Gannett trades for just $2.8 billion despite having generated free cash flow of about $800 million in each of the last three years. So far this year, that trend looks set to continue or even improve, as through six months the company has generated some $400 million in free cash flow.
But as is the case with many companies in this industry, a potential risk to shareholders is a rather large debt burden. To the company's credit, however, this debt burden has been on the decline. In early 2008 it was over $4 billion; today, it is likely under $2 billion! This speaks volumes about Gannett's ability to generate cash: it was able to pay off $2 billion worth of debt in 3.5 years, while at the same time investing enough in its business to maintain current cash flows.
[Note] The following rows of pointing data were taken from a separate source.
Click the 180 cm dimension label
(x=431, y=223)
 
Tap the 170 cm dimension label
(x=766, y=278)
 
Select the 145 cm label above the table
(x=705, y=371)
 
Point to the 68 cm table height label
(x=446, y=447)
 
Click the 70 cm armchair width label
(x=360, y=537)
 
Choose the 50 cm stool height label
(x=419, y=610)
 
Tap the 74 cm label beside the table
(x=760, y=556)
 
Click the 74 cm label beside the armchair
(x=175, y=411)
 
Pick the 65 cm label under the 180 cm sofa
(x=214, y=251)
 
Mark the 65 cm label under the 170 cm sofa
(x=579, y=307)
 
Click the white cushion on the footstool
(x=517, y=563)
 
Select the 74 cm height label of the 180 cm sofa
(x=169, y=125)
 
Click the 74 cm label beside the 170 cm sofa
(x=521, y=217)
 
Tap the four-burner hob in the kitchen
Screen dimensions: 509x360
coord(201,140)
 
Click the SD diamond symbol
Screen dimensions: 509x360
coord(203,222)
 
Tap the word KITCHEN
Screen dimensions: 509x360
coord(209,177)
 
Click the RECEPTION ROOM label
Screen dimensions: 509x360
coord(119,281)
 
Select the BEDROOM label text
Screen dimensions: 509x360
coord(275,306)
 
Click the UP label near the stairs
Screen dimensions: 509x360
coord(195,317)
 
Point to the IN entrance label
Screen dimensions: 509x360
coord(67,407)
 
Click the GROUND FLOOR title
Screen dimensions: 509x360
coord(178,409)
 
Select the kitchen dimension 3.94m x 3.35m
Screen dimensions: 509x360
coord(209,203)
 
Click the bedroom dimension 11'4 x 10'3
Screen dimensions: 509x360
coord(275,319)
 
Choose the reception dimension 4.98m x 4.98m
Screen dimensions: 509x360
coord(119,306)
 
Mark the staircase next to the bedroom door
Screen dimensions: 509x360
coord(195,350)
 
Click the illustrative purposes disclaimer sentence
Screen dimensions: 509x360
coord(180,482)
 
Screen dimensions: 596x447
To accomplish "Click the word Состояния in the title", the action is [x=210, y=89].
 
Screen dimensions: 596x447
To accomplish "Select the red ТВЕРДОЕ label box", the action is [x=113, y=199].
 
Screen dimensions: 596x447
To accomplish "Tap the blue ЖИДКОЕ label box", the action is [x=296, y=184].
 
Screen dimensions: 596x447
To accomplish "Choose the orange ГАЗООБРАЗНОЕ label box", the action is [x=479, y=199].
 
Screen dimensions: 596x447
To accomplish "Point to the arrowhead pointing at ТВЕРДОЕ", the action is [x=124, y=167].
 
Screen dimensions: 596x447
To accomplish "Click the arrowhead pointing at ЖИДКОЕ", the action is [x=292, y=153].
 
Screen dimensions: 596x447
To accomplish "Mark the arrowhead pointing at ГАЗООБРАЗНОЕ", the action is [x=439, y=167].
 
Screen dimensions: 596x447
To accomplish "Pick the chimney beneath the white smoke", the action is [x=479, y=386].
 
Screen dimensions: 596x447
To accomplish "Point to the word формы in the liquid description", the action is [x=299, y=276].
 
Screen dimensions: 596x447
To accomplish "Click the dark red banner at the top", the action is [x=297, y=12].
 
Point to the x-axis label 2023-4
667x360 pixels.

If the company can maintain this level of cash flow for a few more years, shareholders who buy in at this price will make a fortune. The question of course is whether the company will be able to do that, as Mr. Market seems to believe otherwise. Debt levels have a way of looming large over companies in declining industries, as fixed debt payments have to be serviced by lower revenue in-take. Nevertheless, for those who believe the rate of demise of these industries is over-exaggerated, Gannett may be an attractive investment.
The question investors should ask themselves is whether they are comfortable with the company's debt level. While it would only take 3-4 years to pay down completely at the company's current rate of cash generation, if advertising spend accelerates away from Gannett's newspapers and tv stations, it could take much longer.
Buying a company in a declining industry can be done successfully. But the investor should be sure to understand the risks of such an investment, particularly when they are magnified by a significant debt balance.